In this study, we found that homologs enabling OT signaling emerged in different PS throughout evolution, with the vast majority of them originating after the emergence of the vertebrate ancestor. We confirm prior studies reporting that OT ligand orthologs date back to at least 530 mya4,19,59, and our analysis expands those findings, suggesting that ~40% of homologs of genes supporting what makes up the OT signaling pathway date even further back49,94. Accordingly, we suggest that the evolution of the OT signaling pathway was a gradual process in which evolutionary ancient genes first started interacting with and supporting OT signaling around the evolution of vertebrates and jawed vertebrates, but other genes joined the OT signaling system afterward. We also provide evidence that modern genes part of the OT signaling pathway, found only in vertebrates, are significantly expressed in human muscle and brain tissue and have been associated with mental illness and complex cognition.

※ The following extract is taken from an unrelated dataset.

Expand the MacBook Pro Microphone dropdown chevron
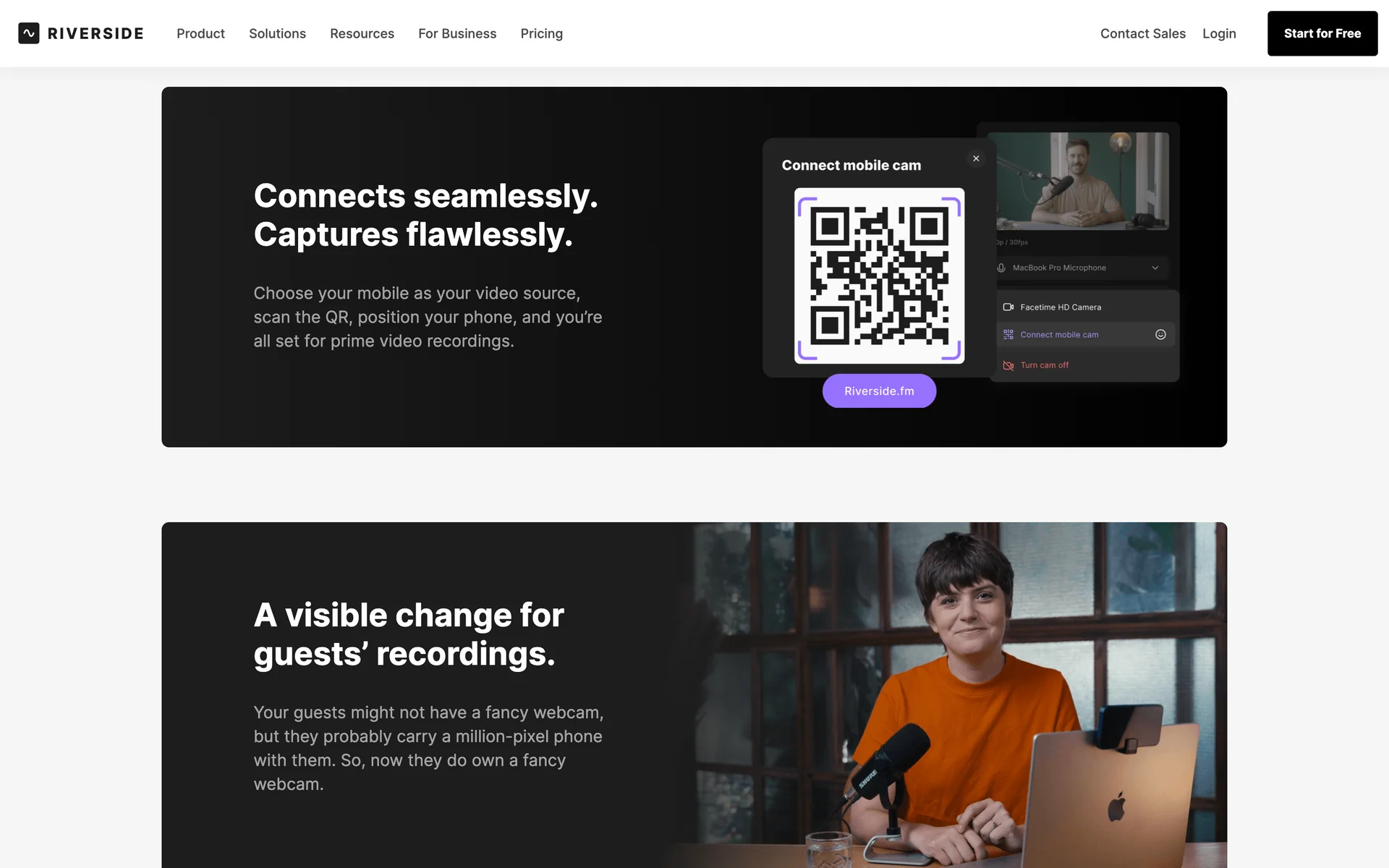pos(1155,268)
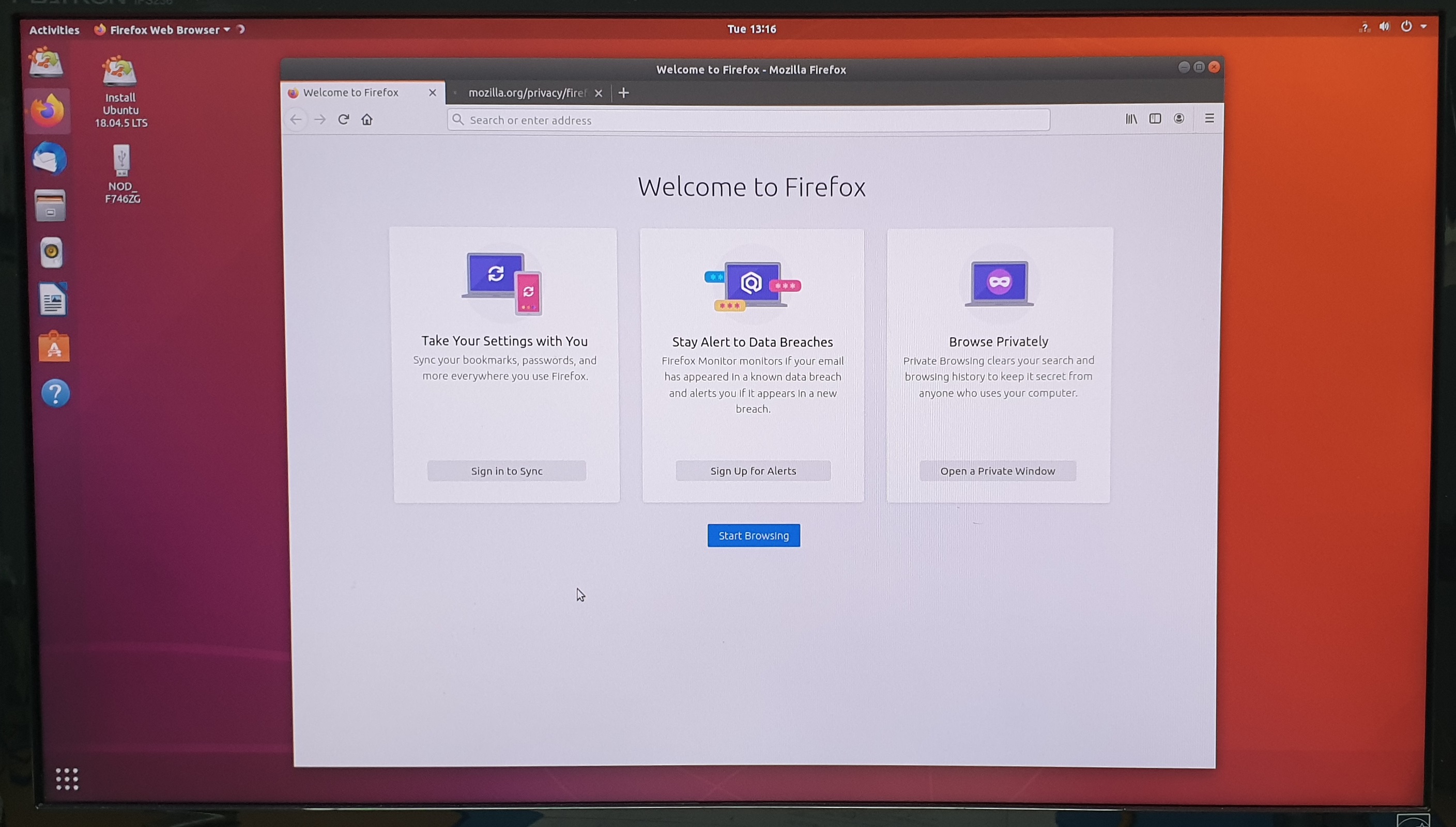The width and height of the screenshot is (1456, 827).
Task: Go to the Firefox home page icon
Action: (x=367, y=119)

The role of the OT system in non-stereotypical locomotion, higher-order cognition and social behavior may therefore not have been an initial function but only have evolved later when new environmental demands required it. We also provide a possible link between the emergence of phenotypic novelties related to the jaw and bones seen in gnathostomes and the lactation system evolved in early mammals, and the OT pathway. By systematically mapping the evolutionary history of the OT signaling system, and gene expression correlates in humans, our study provides a greater understanding of the OT signaling pathway that can inform future experiments and treatments in humans.

Methods

If not stated otherwise, the statistical software R (version 4.2.095) and RStudio (version 2022.7.1.55496) were used for analyses and data visualizations (except for Figs. 1,  2, parts of Figs. 3, 4a, see “Acknowledgments”). The R package tidyverse97 was used to conduct core analyses (see below and supplementary references for further R packages used). The 154 genes thought to be involved in OT signaling were retrieved from the official consensus encyclopedia “Kyoto Encyclopedia of Genes and Genomes” (KEGG30), where they are reported to be part of the OT signaling pathway. An overview of the pathway information and visual representation is accessible at https://www.genome.jp/entry/pathway+hsa04921, see also ref. 31.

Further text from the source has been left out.